• **Try it**
The records are to be restated in their entirety, word for word.

• **Stored data**
* * *
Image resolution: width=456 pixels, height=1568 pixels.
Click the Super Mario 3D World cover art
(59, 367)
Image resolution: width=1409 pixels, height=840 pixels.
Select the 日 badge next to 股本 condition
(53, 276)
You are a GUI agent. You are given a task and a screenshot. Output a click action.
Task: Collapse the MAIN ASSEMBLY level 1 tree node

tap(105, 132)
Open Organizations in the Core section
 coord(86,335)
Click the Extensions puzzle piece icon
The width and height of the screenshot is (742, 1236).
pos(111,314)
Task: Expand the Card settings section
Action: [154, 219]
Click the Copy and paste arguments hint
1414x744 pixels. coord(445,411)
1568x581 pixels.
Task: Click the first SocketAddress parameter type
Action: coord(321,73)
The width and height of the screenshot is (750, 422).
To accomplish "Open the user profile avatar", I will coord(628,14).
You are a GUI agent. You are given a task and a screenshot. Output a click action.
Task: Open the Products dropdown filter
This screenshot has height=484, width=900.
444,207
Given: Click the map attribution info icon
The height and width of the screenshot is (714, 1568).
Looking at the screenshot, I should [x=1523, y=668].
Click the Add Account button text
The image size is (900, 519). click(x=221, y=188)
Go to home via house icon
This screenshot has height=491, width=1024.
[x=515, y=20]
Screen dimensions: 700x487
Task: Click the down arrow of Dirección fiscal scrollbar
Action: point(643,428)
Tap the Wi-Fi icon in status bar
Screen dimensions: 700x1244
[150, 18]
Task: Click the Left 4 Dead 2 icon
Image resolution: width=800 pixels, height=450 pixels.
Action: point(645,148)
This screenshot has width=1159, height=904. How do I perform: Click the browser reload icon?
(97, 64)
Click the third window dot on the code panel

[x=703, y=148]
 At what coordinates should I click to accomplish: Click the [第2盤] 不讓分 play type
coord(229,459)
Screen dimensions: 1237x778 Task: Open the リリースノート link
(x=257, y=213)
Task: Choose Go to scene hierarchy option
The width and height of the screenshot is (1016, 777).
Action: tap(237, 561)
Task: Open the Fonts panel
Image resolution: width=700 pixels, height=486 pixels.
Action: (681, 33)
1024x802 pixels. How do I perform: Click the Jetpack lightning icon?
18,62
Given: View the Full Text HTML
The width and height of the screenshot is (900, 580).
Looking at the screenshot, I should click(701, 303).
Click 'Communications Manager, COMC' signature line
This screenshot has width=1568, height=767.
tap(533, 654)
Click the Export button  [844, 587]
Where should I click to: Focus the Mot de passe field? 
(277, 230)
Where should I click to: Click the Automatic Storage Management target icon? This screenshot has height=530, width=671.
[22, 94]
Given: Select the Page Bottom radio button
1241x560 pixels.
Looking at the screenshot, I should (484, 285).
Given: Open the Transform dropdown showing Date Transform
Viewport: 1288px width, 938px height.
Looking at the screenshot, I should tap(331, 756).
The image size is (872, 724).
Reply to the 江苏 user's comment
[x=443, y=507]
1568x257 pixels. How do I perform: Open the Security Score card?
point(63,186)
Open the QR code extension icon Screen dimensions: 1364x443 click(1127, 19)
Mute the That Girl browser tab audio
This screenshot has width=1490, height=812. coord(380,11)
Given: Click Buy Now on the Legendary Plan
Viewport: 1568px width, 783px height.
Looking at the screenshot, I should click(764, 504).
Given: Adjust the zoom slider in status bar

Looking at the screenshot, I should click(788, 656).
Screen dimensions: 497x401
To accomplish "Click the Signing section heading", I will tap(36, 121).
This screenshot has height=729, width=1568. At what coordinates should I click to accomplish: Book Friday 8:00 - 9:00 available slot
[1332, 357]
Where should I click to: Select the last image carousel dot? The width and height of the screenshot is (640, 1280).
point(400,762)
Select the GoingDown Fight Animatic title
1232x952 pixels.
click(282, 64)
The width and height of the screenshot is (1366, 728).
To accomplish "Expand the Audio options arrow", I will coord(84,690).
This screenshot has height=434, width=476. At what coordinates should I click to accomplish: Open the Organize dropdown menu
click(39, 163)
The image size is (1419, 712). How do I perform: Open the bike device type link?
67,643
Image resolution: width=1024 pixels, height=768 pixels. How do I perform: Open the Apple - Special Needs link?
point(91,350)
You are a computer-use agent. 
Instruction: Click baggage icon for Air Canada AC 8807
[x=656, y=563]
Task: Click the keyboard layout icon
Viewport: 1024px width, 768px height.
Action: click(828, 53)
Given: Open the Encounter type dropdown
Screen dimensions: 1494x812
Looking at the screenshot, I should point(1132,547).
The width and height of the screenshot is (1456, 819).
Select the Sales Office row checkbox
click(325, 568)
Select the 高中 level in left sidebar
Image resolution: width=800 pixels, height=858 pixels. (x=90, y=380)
* * *
• **Exercise output**
Image resolution: width=456 pixels, height=1568 pixels.
Click the Super Mario 3D World cover art
(59, 367)
Image resolution: width=1409 pixels, height=840 pixels.
Select the 日 badge next to 股本 condition
(53, 276)
You are a GUI agent. You are given a task and a screenshot. Output a click action.
Task: Collapse the MAIN ASSEMBLY level 1 tree node

tap(105, 132)
Open Organizations in the Core section
 coord(86,335)
Click the Extensions puzzle piece icon
The width and height of the screenshot is (742, 1236).
pos(111,314)
Task: Expand the Card settings section
Action: [154, 219]
Click the Copy and paste arguments hint
1414x744 pixels. coord(445,411)
1568x581 pixels.
Task: Click the first SocketAddress parameter type
Action: coord(321,73)
The width and height of the screenshot is (750, 422).
To accomplish "Open the user profile avatar", I will coord(628,14).
You are a GUI agent. You are given a task and a screenshot. Output a click action.
Task: Open the Products dropdown filter
This screenshot has height=484, width=900.
444,207
Given: Click the map attribution info icon
The height and width of the screenshot is (714, 1568).
Looking at the screenshot, I should [x=1523, y=668].
Click the Add Account button text
The image size is (900, 519). click(x=221, y=188)
Go to home via house icon
This screenshot has height=491, width=1024.
[x=515, y=20]
Screen dimensions: 700x487
Task: Click the down arrow of Dirección fiscal scrollbar
Action: point(643,428)
Tap the Wi-Fi icon in status bar
Screen dimensions: 700x1244
[150, 18]
Task: Click the Left 4 Dead 2 icon
Image resolution: width=800 pixels, height=450 pixels.
Action: point(645,148)
This screenshot has width=1159, height=904. How do I perform: Click the browser reload icon?
(97, 64)
Click the third window dot on the code panel

[x=703, y=148]
 At what coordinates should I click to accomplish: Click the [第2盤] 不讓分 play type
coord(229,459)
Screen dimensions: 1237x778 Task: Open the リリースノート link
(x=257, y=213)
Task: Choose Go to scene hierarchy option
The width and height of the screenshot is (1016, 777).
Action: tap(237, 561)
Task: Open the Fonts panel
Image resolution: width=700 pixels, height=486 pixels.
Action: (681, 33)
1024x802 pixels. How do I perform: Click the Jetpack lightning icon?
18,62
Given: View the Full Text HTML
The width and height of the screenshot is (900, 580).
Looking at the screenshot, I should click(701, 303).
Click 'Communications Manager, COMC' signature line
This screenshot has width=1568, height=767.
tap(533, 654)
Click the Export button  [844, 587]
Where should I click to: Focus the Mot de passe field? 
(277, 230)
Where should I click to: Click the Automatic Storage Management target icon? This screenshot has height=530, width=671.
[22, 94]
Given: Select the Page Bottom radio button
1241x560 pixels.
Looking at the screenshot, I should (484, 285).
Given: Open the Transform dropdown showing Date Transform
Viewport: 1288px width, 938px height.
Looking at the screenshot, I should tap(331, 756).
The image size is (872, 724).
Reply to the 江苏 user's comment
[x=443, y=507]
1568x257 pixels. How do I perform: Open the Security Score card?
point(63,186)
Open the QR code extension icon Screen dimensions: 1364x443 click(1127, 19)
Mute the That Girl browser tab audio
This screenshot has width=1490, height=812. coord(380,11)
Given: Click Buy Now on the Legendary Plan
Viewport: 1568px width, 783px height.
Looking at the screenshot, I should click(764, 504).
Given: Adjust the zoom slider in status bar

Looking at the screenshot, I should click(788, 656).
Screen dimensions: 497x401
To accomplish "Click the Signing section heading", I will tap(36, 121).
This screenshot has height=729, width=1568. At what coordinates should I click to accomplish: Book Friday 8:00 - 9:00 available slot
[1332, 357]
Where should I click to: Select the last image carousel dot? The width and height of the screenshot is (640, 1280).
point(400,762)
Select the GoingDown Fight Animatic title
1232x952 pixels.
click(282, 64)
The width and height of the screenshot is (1366, 728).
To accomplish "Expand the Audio options arrow", I will coord(84,690).
This screenshot has height=434, width=476. At what coordinates should I click to accomplish: Open the Organize dropdown menu
click(39, 163)
The image size is (1419, 712). How do I perform: Open the bike device type link?
67,643
Image resolution: width=1024 pixels, height=768 pixels. How do I perform: Open the Apple - Special Needs link?
point(91,350)
You are a computer-use agent. 
Instruction: Click baggage icon for Air Canada AC 8807
[x=656, y=563]
Task: Click the keyboard layout icon
Viewport: 1024px width, 768px height.
Action: click(828, 53)
Given: Open the Encounter type dropdown
Screen dimensions: 1494x812
Looking at the screenshot, I should point(1132,547).
The width and height of the screenshot is (1456, 819).
Select the Sales Office row checkbox
click(325, 568)
Select the 高中 level in left sidebar
Image resolution: width=800 pixels, height=858 pixels. (x=90, y=380)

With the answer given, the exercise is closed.